Não é simples interpretar a primeira parte dessa declaração: o que significa “filho de João”, dito àquele que é irmão de André, nunca chamado por esse patronímico? Talvez signifique: “Tu és Simão, o discípulo de João Batista”? A questão permanece em aberto, mas, em todo o caso, as palavras decisivas são as que se seguem: “Tu serás chamado Cefas, Pedra”. Assim, Jesus revela quem verdadeiramente é Simão dentro da sua comunidade: é uma pedra, uma rocha imediatamente posta em posição de autoridade, será ele o porta-voz dos Doze (cf. Jo 6,67), será ele o pastor do rebanho do Senhor (cf. Jo 21,15-18).

Mas, se o quarto Evangelho nos fornece essa narrativa “outra” do chamado dos primeiros discípulos, logo depois, no chamado de Filipe que ocorre no dia seguinte, reaparece aquela palavra eficaz dirigida por Jesus ao discípulo: “Segue-me!” (akoloúthei moi: Jo 1,43). Movendo-se das margens do Jordão rumo à sua terra, a Galileia, Jesus encontra Filipe, outro galileu de Betsaida (assim como Pedro e André). Não nos é dito nem onde nem em que situação Jesus lhe dirige tais palavras a ele, mas o essencial é que ele lhe peça que o siga. Filipe prontamente o segue e começa a fazer parte da comunidade dos discípulos, como testemunham também os sinóticos que o colocam entre os Doze (cf. Mc 3,18 e par.).

Vocação, portanto, sem mediações, mas nem por isso menos contagiosa. De fato, assim que Filipe encontra outro galileu, Natanael, proveniente de Caná, ele lhe comunica a boa notícia do cumprimento das Sagradas Escrituras, a Torá de Moisés e os Profetas: “Encontramos aquele de quem Moisés escreveu na Lei e também os profetas: é Jesus de Nazaré, o filho de José” (cf. Jo 1, 45).

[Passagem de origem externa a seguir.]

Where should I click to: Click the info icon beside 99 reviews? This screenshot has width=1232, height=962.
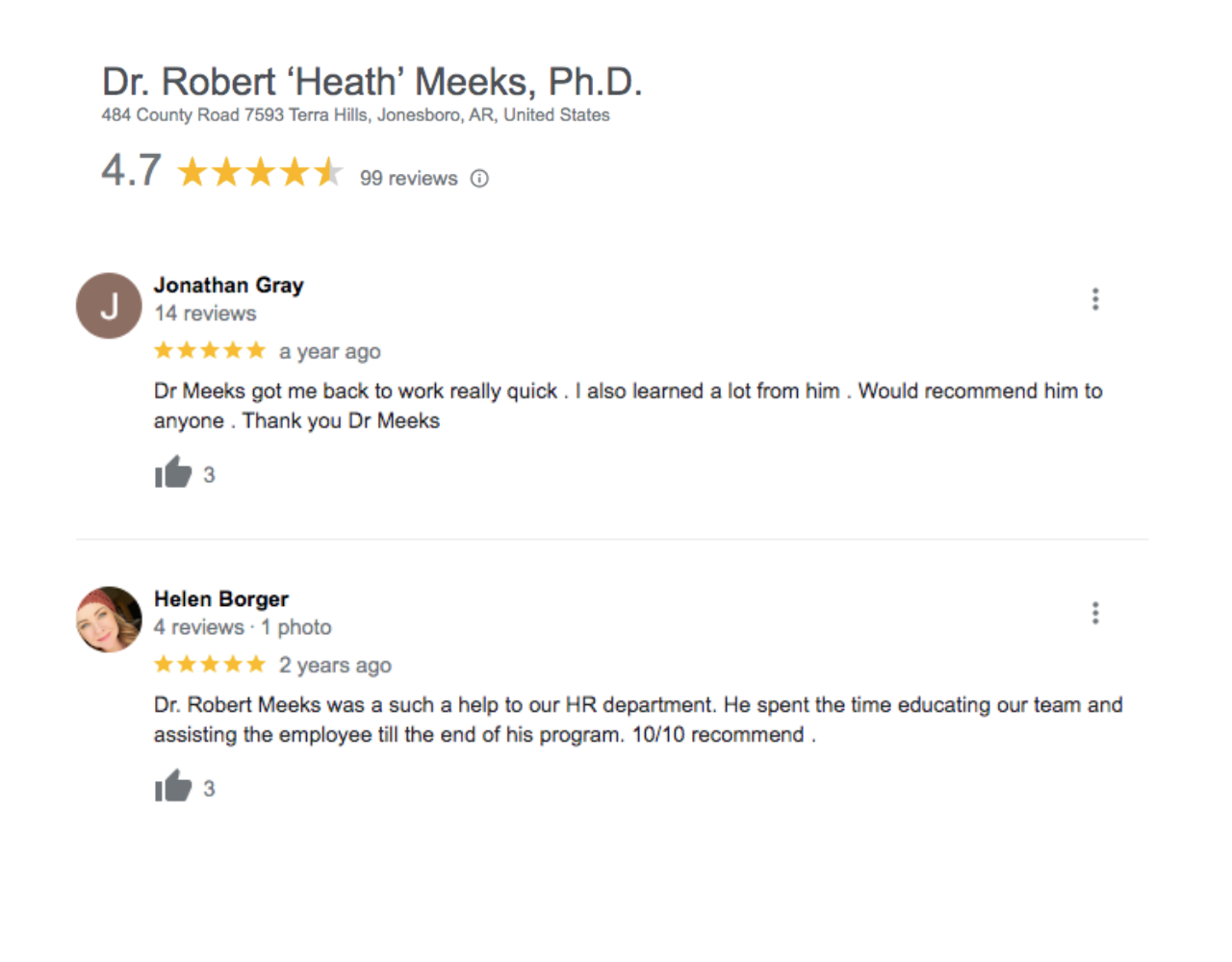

Natanael responde com ceticismo e ironia: “Pode vir algo de bom precisamente dessa periferia, dessa terra impura, de um vilarejo desconhecido da Galileia dos gentios?” (cf. Jo 1,46). Filipe rebate: “Venha e veja! Venha e experimente” (cf. ibid.), eco das palavras dirigidas por Jesus aos dois primeiros discípulos.

De fato, esses são os passos constitutivos da fé: vir ao encontro de Jesus, experimentar e conhecer a sua morada e, enfim, encontrar morada nele. E, enquanto Natanael vai ao encontro de Jesus junto com Filipe, eis que o próprio Jesus mostra, na realidade, que ele o precede no seu itinerário. Ele não afasta quem se aproxima dele (cf. Jo 6,37), apesar das suas perplexidades, mas descreve Natanael como um filho de Israel de verdade, sem falsidade, sem duplicidade (cf. Jo 1,47).

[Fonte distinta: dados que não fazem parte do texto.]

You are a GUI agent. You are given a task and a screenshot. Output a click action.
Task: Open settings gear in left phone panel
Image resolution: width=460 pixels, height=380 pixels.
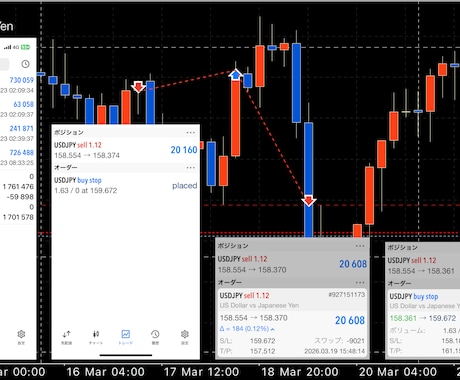[21, 337]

Surpreso com essa afirmação, Natanael faz uma pergunta a Jesus: “De onde (póthen) você me conhece?” (Jo 1,48). Ou seja, de onde você obteve o conhecimento da minha pessoa? Jesus não lhe responde diretamente, mas lhe assegura que o viu e o escolheu antes de qualquer decisão dele de ir ao seu encontro.

Por fim, segue-se uma confissão de fé plena: “Mestre, tu és o Filho de Deus, tu és o Rei de Israel!” (Jo 1,49). Natanael, especialista nas Escrituras, filho de Israel autêntico, confessa imediatamente o senhorio de Jesus, servindo-se de títulos que expressarão a fé da Igreja na paixão e na ressurreição do Senhor.